Research and development expenses amounted to 0.5 million Euro (2007: 0.4 million Euro) in the first three months of fiscal year 2008. This increase essentially reflects the expanded product development capacity in Passau and the costs of developing and manufacturing in-house production technologies at our location in Neufelden, Austria. Particularly with regard to RFID applications, new customer-specific developments were completed for entry and driving authorization systems and tire pressure monitoring systems. Furthermore, developments are underway for the growth markets of hybrid and solar energy technology.

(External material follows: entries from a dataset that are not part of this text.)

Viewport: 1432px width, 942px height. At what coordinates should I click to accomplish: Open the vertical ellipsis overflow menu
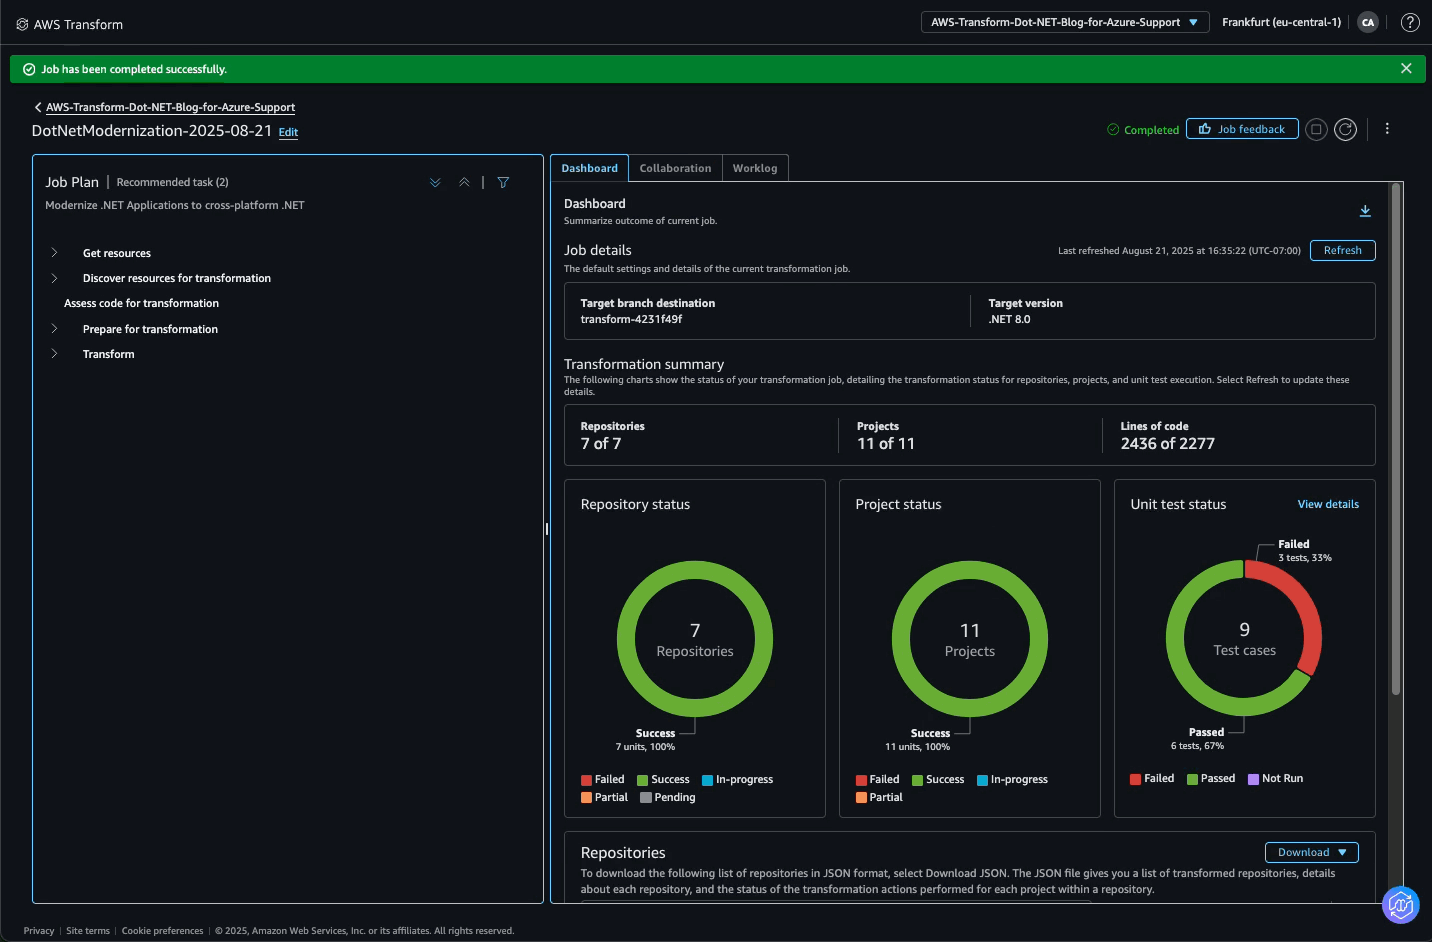[x=1387, y=128]
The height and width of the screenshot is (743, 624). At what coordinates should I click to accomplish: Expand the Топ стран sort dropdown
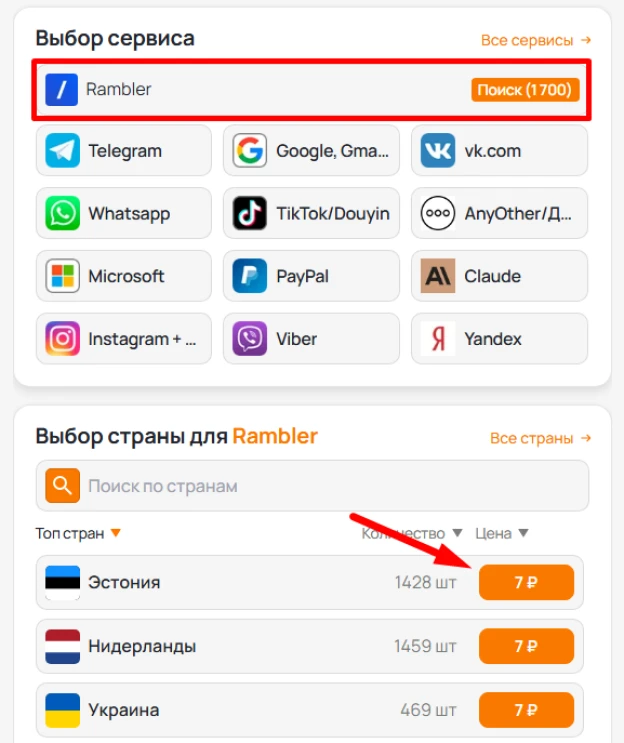coord(116,533)
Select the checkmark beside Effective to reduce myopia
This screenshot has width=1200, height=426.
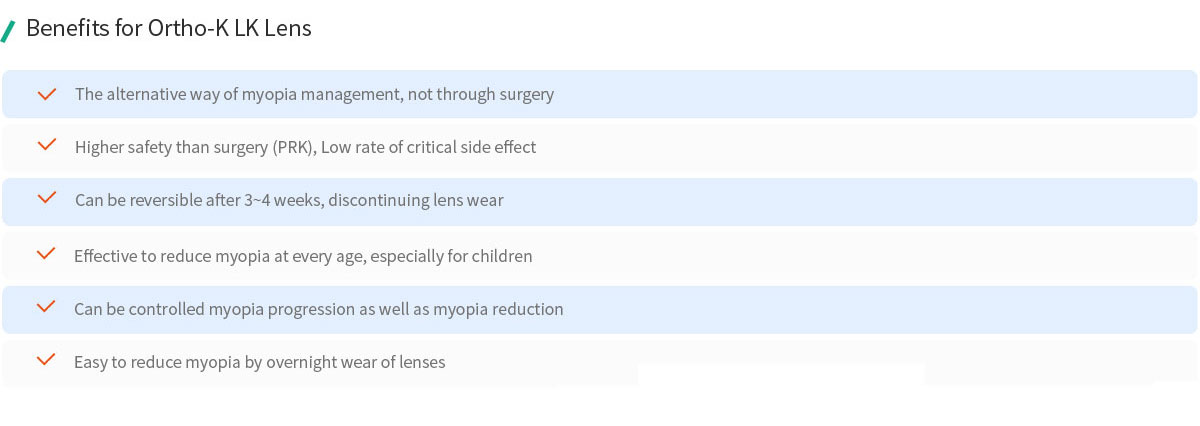(x=46, y=255)
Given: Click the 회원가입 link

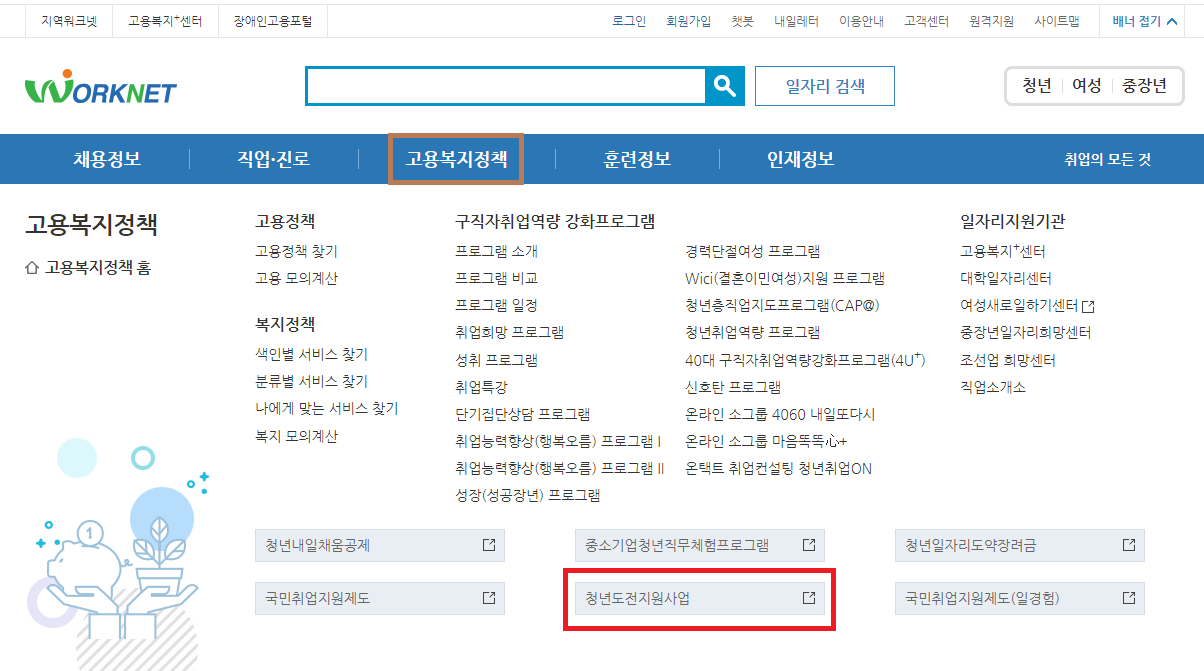Looking at the screenshot, I should [x=689, y=18].
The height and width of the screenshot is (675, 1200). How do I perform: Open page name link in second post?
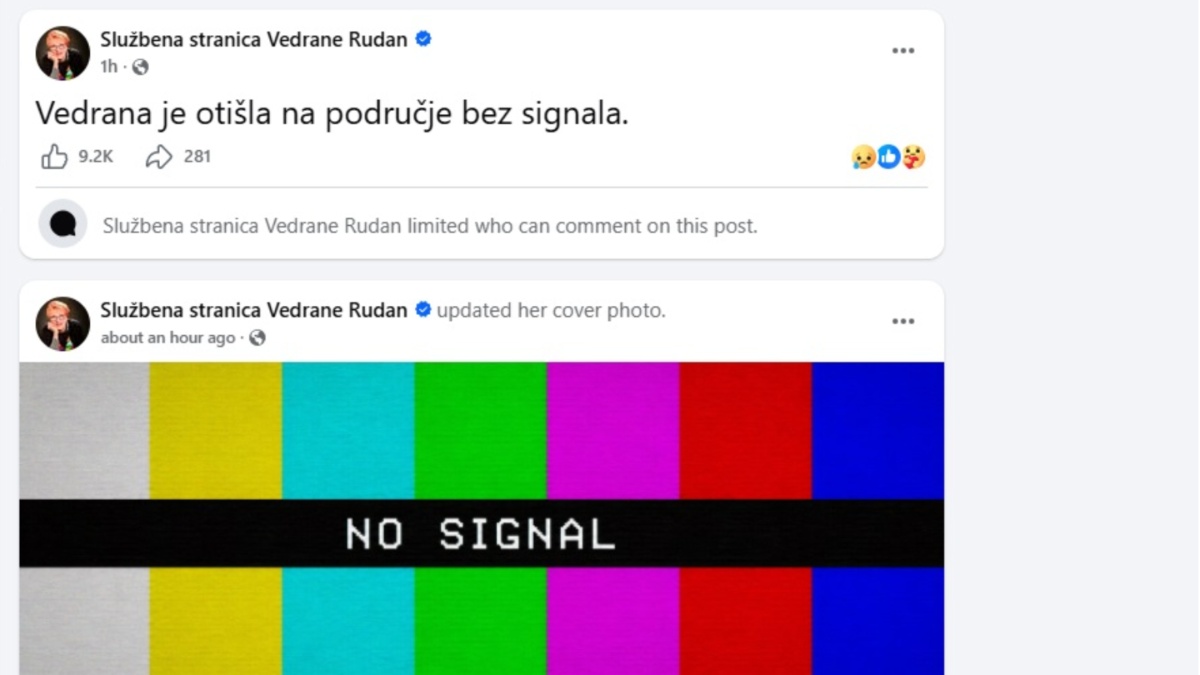[254, 310]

Capital expenditures incurred for continued expansion of serial production for automotive electronics

Capital expenditures came to roughly 1.8 million Euro in the first quarter of 2008, and were thus 1.2 million Euro above the previous year's level (2007: 0.6 million Euro). This year's expenditures were incurred for the continued expansion of nearly fullyautomated series production in automotive electronics and the new VDSL technology in Prachatice, Czech Republic.

Level of Liquid Assets Remains High

Liquid assets totalled 13.8 million Euro at 31 March 2008 (2007: 16.8 million Euro), as compared to 15.5 million Euro at December 31, 2007. The decrease in liquid assets primarily resulted from increased capital expenditures for inventory and fixed assets to further expand series production in automotive electronics.

Subsequent Events

On 1 April 2008, the Supervisory Board appointed Mr. Walter Brückl to the Management Board. Since then, as Chief Executive Officer (CEO), Mr. Brückl has been responsible for the functional areas of strategy, production, and investor and public relations, thus relieving the existing Management Board of these duties. Apart from his comprehensive expertise as a CEO, board member and managing director in international and listed technology companies, Mr. Brückl also brings thorough knowledge of the automotive industry to InTiCom Systems.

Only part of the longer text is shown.